→ Text section:
I.e., a single SDF files with the 3 candidates. This will be our "library". Actual virtual screening efforts use libraries of thousands to millions of compounds. Of course, they are parallelized over CPUs and nodes.

Note that the following are not granted:
 * Drug-likeness
 * Purchase-ability
 * Synthetic accessibility
 * Stereochemistry
 * Stability
 * ...and so on.

 Since we are here, add a couple of properties that are carried together with the molecule. (InchiKey is the hashed version of the standard "International Chemical Identifier (InChI)")

In [None]:
with Chem.SDWriter('mylibrary.sdf') as w:
  for m in [ain, ibp, cel]:
    m.SetProp("SMILES", Chem.MolToSmiles(m))
    m.SetProp("InchiKey", Chem.MolToInchiKey(m))
    w.write(m)


In [None]:
%cat mylibrary.sdf

Protonate the library for pH 7 and generate 3D conformers. (We could have done the 3D conformer generation with RDKit as well).

→ Given data:
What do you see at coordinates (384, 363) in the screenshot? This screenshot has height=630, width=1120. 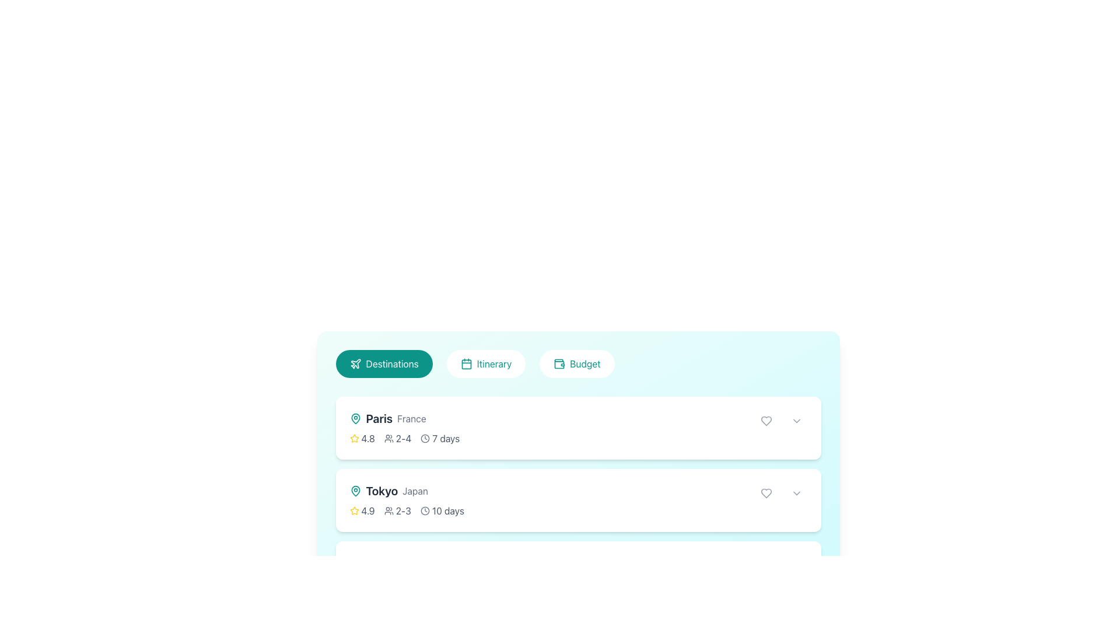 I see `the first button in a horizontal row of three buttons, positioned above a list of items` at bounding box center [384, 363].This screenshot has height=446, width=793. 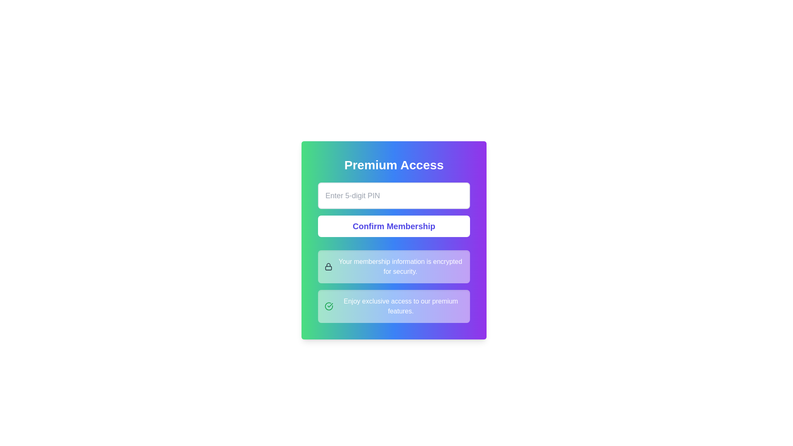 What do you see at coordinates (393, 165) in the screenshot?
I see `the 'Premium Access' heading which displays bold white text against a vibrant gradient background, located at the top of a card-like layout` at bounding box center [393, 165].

→ What to work on:
Could you reproduce the compound library text word for word, starting at "I.e., a single" and ending at "CPUs and nodes."? Draw only on the compound library text.

→ Exercise answer:
I.e., a single SDF files with the 3 candidates. This will be our "library". Actual virtual screening efforts use libraries of thousands to millions of compounds. Of course, they are parallelized over CPUs and nodes.